> Entries taken from a collection
....
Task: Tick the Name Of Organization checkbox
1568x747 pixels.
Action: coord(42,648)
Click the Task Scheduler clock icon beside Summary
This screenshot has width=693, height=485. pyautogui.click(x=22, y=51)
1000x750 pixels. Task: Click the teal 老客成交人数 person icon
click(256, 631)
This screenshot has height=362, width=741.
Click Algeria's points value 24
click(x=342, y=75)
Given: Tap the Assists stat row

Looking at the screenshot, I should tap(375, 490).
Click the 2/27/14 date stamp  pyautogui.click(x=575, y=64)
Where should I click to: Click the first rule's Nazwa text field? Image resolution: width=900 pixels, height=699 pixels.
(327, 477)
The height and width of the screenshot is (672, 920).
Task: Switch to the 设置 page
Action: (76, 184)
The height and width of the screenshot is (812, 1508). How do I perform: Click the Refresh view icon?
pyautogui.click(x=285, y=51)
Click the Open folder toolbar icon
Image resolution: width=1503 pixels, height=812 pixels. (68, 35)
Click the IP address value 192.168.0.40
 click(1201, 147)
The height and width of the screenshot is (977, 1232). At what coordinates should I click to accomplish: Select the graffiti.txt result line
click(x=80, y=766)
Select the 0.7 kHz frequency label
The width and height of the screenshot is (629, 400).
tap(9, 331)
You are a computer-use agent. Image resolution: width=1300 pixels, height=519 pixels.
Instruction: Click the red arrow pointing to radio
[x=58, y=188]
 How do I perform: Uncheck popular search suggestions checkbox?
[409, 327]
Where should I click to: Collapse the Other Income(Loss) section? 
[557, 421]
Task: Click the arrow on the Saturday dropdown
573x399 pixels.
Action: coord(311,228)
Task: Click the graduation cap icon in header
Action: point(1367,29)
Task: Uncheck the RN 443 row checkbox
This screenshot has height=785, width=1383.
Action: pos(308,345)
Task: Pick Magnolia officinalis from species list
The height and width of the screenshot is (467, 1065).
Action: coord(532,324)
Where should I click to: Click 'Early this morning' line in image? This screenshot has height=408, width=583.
....
> How to complete this task
Please retype every entry above exactly as it stands.

> Response to the task
Task: Tick the Name Of Organization checkbox
1568x747 pixels.
Action: coord(42,648)
Click the Task Scheduler clock icon beside Summary
This screenshot has width=693, height=485. pyautogui.click(x=22, y=51)
1000x750 pixels. Task: Click the teal 老客成交人数 person icon
click(256, 631)
This screenshot has height=362, width=741.
Click Algeria's points value 24
click(x=342, y=75)
Given: Tap the Assists stat row

Looking at the screenshot, I should tap(375, 490).
Click the 2/27/14 date stamp  pyautogui.click(x=575, y=64)
Where should I click to: Click the first rule's Nazwa text field? Image resolution: width=900 pixels, height=699 pixels.
(327, 477)
The height and width of the screenshot is (672, 920).
Task: Switch to the 设置 page
Action: (76, 184)
The height and width of the screenshot is (812, 1508). How do I perform: Click the Refresh view icon?
pyautogui.click(x=285, y=51)
Click the Open folder toolbar icon
Image resolution: width=1503 pixels, height=812 pixels. (68, 35)
Click the IP address value 192.168.0.40
 click(1201, 147)
The height and width of the screenshot is (977, 1232). At what coordinates should I click to accomplish: Select the graffiti.txt result line
click(x=80, y=766)
Select the 0.7 kHz frequency label
The width and height of the screenshot is (629, 400).
tap(9, 331)
You are a computer-use agent. Image resolution: width=1300 pixels, height=519 pixels.
Instruction: Click the red arrow pointing to radio
[x=58, y=188]
 How do I perform: Uncheck popular search suggestions checkbox?
[409, 327]
Where should I click to: Collapse the Other Income(Loss) section? 
[557, 421]
Task: Click the arrow on the Saturday dropdown
573x399 pixels.
Action: coord(311,228)
Task: Click the graduation cap icon in header
Action: point(1367,29)
Task: Uncheck the RN 443 row checkbox
This screenshot has height=785, width=1383.
Action: pos(308,345)
Task: Pick Magnolia officinalis from species list
The height and width of the screenshot is (467, 1065).
Action: coord(532,324)
Where should I click to: Click 'Early this morning' line in image? This screenshot has height=408, width=583.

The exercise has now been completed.